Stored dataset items

================================

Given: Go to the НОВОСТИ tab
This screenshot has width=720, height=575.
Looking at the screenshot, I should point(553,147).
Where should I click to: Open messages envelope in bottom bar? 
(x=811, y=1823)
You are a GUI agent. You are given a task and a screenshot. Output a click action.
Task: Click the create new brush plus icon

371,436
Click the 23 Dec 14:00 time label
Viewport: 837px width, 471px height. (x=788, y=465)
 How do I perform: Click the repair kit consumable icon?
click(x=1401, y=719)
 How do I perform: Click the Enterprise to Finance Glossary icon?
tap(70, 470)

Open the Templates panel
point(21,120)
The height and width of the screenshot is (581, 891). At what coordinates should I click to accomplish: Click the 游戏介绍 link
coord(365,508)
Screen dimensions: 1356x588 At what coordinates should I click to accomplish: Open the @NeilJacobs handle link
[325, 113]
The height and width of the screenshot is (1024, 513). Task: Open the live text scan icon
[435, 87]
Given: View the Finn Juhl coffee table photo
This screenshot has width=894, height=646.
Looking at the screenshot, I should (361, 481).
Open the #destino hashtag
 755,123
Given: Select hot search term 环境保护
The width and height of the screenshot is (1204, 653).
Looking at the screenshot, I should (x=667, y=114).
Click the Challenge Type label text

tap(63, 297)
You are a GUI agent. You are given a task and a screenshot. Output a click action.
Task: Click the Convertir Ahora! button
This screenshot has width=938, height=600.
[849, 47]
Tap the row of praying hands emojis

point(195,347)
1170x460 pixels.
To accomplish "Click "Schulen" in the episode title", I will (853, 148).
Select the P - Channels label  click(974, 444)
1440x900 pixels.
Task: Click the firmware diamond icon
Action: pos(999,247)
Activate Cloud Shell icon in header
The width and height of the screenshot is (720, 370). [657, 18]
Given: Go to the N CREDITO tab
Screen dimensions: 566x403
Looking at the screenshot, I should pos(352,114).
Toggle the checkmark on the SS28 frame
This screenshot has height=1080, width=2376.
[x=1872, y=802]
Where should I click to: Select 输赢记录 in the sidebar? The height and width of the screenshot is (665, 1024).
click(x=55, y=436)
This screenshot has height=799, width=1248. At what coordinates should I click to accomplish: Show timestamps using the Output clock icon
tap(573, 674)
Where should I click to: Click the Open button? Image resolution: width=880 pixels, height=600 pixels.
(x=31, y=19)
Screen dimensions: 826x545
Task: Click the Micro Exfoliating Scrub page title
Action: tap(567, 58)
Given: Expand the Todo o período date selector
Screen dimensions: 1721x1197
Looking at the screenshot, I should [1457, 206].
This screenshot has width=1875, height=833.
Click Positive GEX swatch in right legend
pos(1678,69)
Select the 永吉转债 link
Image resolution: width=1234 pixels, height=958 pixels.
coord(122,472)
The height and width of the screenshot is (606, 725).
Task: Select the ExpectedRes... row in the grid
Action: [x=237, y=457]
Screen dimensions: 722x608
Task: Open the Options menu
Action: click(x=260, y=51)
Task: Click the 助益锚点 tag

================================

# Task brief:
Your answer should be the exact lines above from the one with "The height and width of the screenshot is (581, 891)." through the one with "Task: Click the Convertir Ahora! button", both included, and nothing besides.

# Output:
The height and width of the screenshot is (581, 891). At what coordinates should I click to accomplish: Click the 游戏介绍 link
coord(365,508)
Screen dimensions: 1356x588 At what coordinates should I click to accomplish: Open the @NeilJacobs handle link
[325, 113]
The height and width of the screenshot is (1024, 513). Task: Open the live text scan icon
[435, 87]
Given: View the Finn Juhl coffee table photo
This screenshot has width=894, height=646.
Looking at the screenshot, I should (361, 481).
Open the #destino hashtag
 755,123
Given: Select hot search term 环境保护
The width and height of the screenshot is (1204, 653).
Looking at the screenshot, I should (x=667, y=114).
Click the Challenge Type label text

tap(63, 297)
You are a GUI agent. You are given a task and a screenshot. Output a click action.
Task: Click the Convertir Ahora! button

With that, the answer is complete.